Metin bölümü -
****************
Otomobilsiz bir hayat düşünemeyiz. Ama her gün en az iki saatimizi egzoz, korna sesleri ve  gergin sürücüler arasında geçirmek bizi mutlu etmez. Yürüyüşe çıktığımızda, zaten geniş olmayan kaldırımların dört tekerlekli makineler tarafından işgal edilmiş olmasından hoşlanmayız. Ama park edecek yer bulamadığımızda, apartman girişlerini ve aynı kaldırımları doldurmaktan da çekinmeyiz. Evden her çıkışımızda aklımızda ister istemez bir yığın soru vardır: ücretsiz park yeri, o bulunamazsa otopark parası, benzin durumu, en yakın benzinlik, trafik, o saatte boş olabilecek alternatif yollar… Bunun gibi birçok soru olmaksızın, ne kadar huzurlu bireyler olabileceğimizi hayal eder dururuz. Ama yine de otomobilimizden vazgeçemeyiz.
****************
Kayıtlı veriler -
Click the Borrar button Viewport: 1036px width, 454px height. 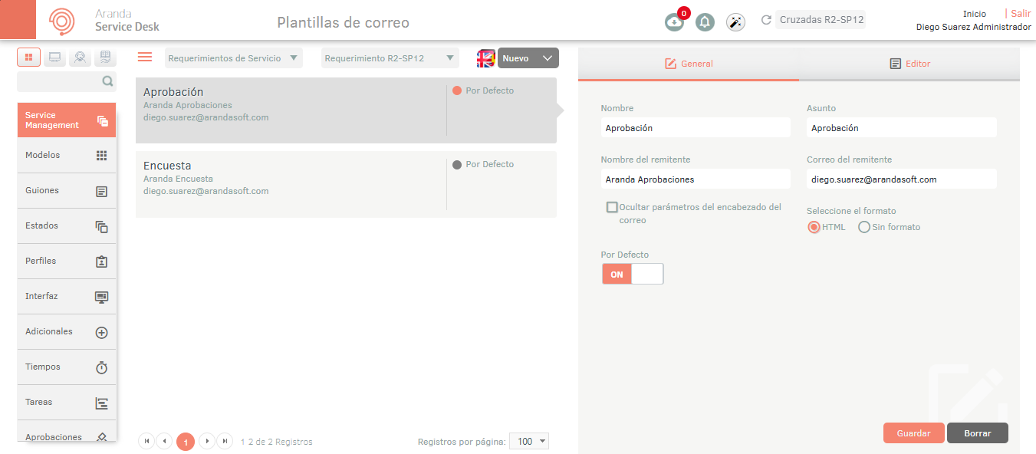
****************
Görev - Otomobillerle ilişkimizi anlatan metni, son cümlesinin ardından yazmaya devam edin.

Yanıt -
Hafta sonu ya da tatillerde, yaşadığımız şehirlerden “kaçmaya” çalışırız. Yeşillik gördüğümüzde yaptığımız ilk şey nefes almaktır. Kollarımızı iki yana açar, derin bir oh çekeriz. Şehir hayatının gerdiği yüz hatlarımız bir anda gevşer. Rahatlarız. Senede iki, üç hafta, bedenlerimizi ait olmadıkları yaşamlarda tatile çıkarırız. Sonra mı? Kaliteli ve modern yaşamlarımızın en önemli simgesi olan otomobilimize atlar ve şehir trafiğine, kaliteli tek bir nefes bile alamadığımız caddelere geri döneriz.

Otomobilsiz bir hayat mümkün müdür? Çoğumuzun buna cevabı “hayır” olacaktır. Peki, insanların daha az araba kullandıkları, yayaların şehrin her köşesini güven içinde gezebilecekleri, toplu taşıma sisteminin verimli bir şekilde kullanıldığı bir şehir mümkün olabilir mi? İşte bu soruya olumsuz yanıt vermek o kadar kolay değil.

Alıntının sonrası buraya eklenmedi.